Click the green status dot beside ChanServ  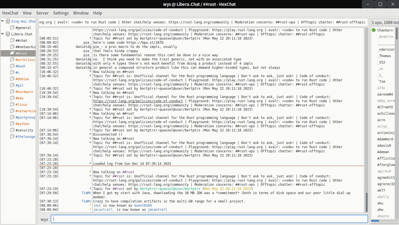click(374, 30)
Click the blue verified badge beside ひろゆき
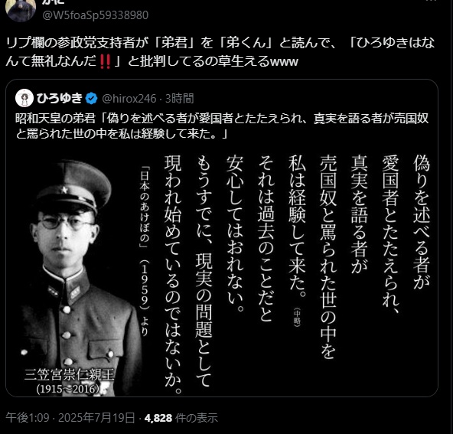Viewport: 453px width, 434px height. click(92, 99)
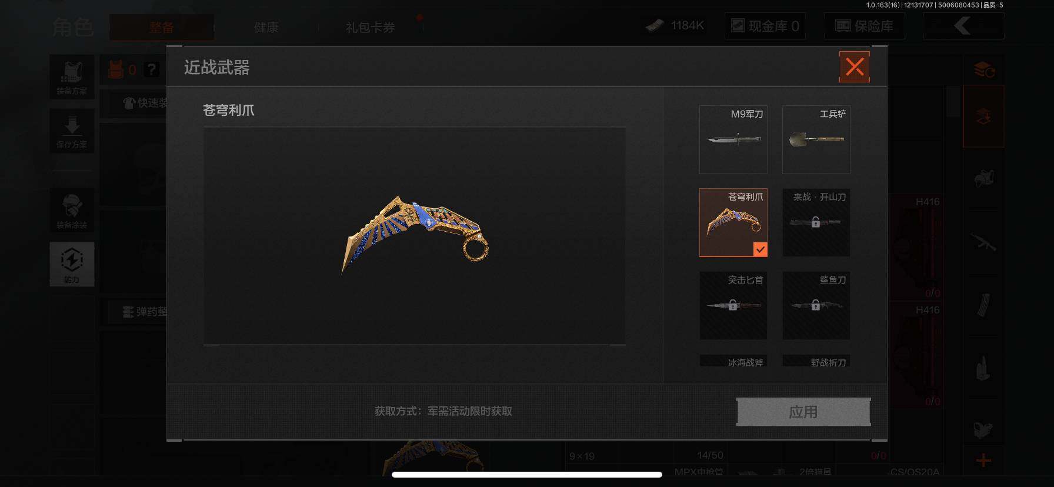1054x487 pixels.
Task: Select the M9军刀 knife thumbnail
Action: [x=733, y=139]
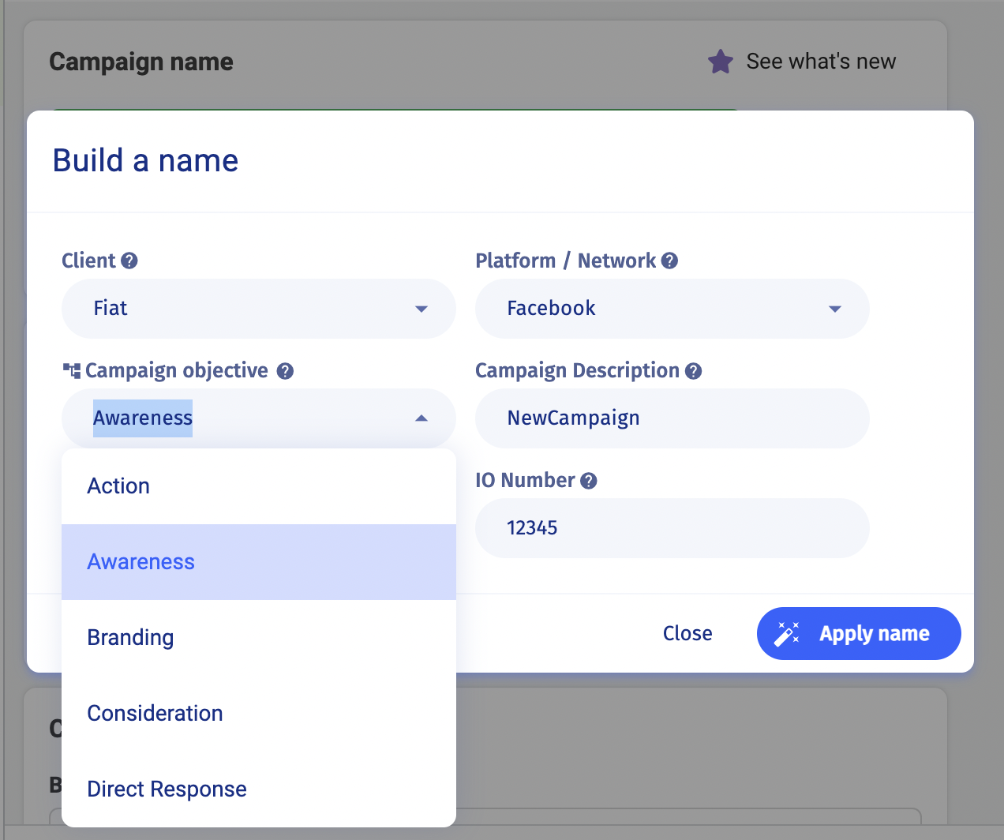Click the Campaign Description help icon

[x=693, y=371]
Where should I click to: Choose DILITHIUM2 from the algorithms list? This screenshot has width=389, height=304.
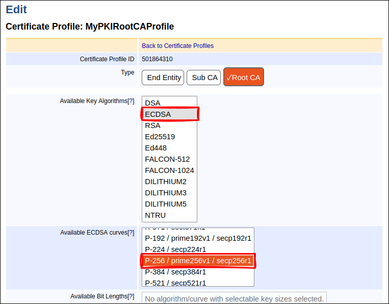click(x=166, y=182)
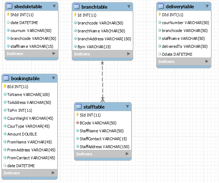Click the branchtable table icon
This screenshot has height=183, width=219.
[77, 7]
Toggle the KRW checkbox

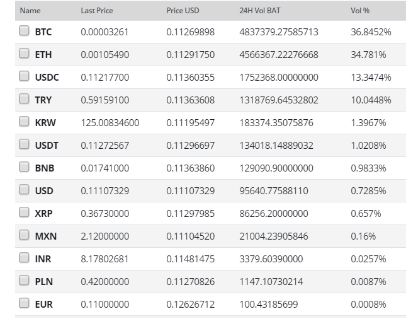click(24, 121)
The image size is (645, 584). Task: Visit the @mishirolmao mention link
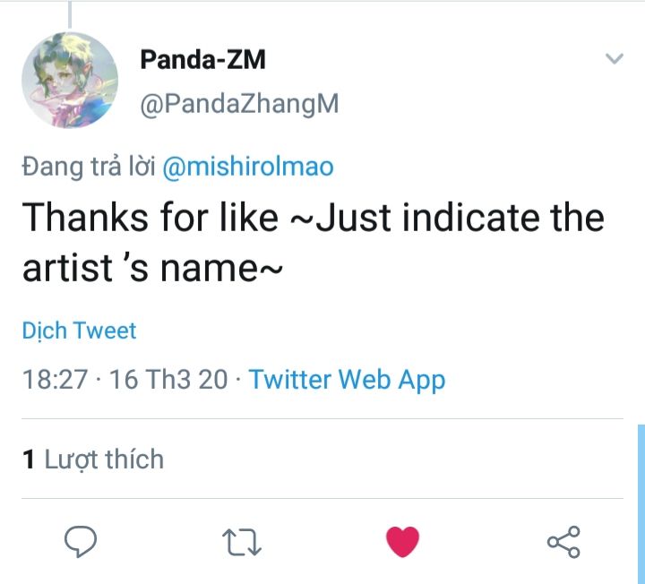(x=247, y=167)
● ● ●
SET EXERCISE - Write out the lines from the one containing "The image size" through the end of the records, both ends included, and leave out the pictures.

SOLUTION TO THIS TASK -
The image size is (645, 584). Task: Visit the @mishirolmao mention link
(x=247, y=167)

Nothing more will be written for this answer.